GTFS-RT and SIRI feeds contain different data

Given the data quality issues with the GTFS-RT feed, we wanted to see if SIRI was better.

Our aim was to gain an initial understanding of how similar these two data feeds are. For example, to what extent do they report the same locations for the same bus? Do the two feeds contain the same non-location based information about each bus?

At 4pm on 10th December 2024, for approximately one hour, we download the live locations of every bus in England from the BODS feed in both GTFS-RT and SIRI format, every 10 seconds.

Unfortunately, the two formats don’t have many common fields. So we rely on coordinates, vehicle_id and timestamps to match the data.

To make the two comparable, we converted the data we collected into flat CSVs, removed duplicate data, and rounded the coordinates to 5 decimal places (1.1m precision at the equator).

For data downloaded every 10s:

  • SIRI reported 2,172,071 bus locations in the hour.
  • GTFS-RT reported 1,642,849 locations in the hour.
  • 1,218,178 were common to both.
  • 957,833 appeared only in SIRI.
  • 424,671 appeared only in GTFS-RT.
  • Number of unique vehicle_ids in GTFS-RT: 29,479
  • Number of unique vehicle_ids in SIRI: 23,031

It appears that GTFS-RT covers a larger number of buses, but with lower frequency of location updates.

To investigate this further, we randomly picked a bus and looked at the data that was in each of the feeds over an hour sampling at 10s intervals. We looked at the location, bearing and timestamp of the data, and did not alter the data in any way.

GTFS-RT (top) vs SIRI (bottom) reported locations for the same bus vehicle_id.

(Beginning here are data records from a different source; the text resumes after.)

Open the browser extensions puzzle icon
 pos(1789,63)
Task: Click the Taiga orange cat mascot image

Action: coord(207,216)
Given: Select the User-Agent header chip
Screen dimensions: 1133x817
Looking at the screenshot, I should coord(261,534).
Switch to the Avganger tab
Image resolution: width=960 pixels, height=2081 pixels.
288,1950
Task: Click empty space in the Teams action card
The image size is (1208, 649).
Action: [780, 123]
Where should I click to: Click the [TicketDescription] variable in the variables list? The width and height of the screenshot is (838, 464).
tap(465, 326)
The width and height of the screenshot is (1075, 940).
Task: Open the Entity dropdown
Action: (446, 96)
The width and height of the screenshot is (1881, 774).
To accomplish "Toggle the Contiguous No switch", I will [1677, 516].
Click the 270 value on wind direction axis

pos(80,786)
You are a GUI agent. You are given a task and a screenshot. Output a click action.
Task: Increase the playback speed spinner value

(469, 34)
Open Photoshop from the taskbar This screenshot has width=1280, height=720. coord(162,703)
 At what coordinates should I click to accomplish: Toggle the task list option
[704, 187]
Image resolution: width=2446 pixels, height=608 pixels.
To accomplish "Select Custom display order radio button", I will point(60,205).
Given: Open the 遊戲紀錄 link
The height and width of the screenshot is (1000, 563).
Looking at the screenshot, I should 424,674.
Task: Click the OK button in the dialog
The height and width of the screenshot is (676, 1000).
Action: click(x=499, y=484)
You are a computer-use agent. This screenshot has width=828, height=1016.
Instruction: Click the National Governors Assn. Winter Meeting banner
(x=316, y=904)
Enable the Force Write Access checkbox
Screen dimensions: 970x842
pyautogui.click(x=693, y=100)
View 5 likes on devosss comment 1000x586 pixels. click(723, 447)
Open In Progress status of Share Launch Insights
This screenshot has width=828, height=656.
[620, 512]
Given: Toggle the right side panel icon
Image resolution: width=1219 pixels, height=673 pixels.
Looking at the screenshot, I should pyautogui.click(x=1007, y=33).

The SIRI feed has far more points in it. But the GTFS-RT feed has points that don’t exist in the SIRI feed. It feels as if they are both taking separate snapshots of a much higher resolution dataset, but neither quite getting everything. It looked as though GTFS had a ~50-second delay in certain timestamps showing up in the data, compared to SIRI. This delay would mean SIRI was a better choice for “live” apps that show you where a bus is.

Why are there more unique buses in the GTFS-RT feed, but fewer reported locations? Shouldn’t the two feeds contain the same location information?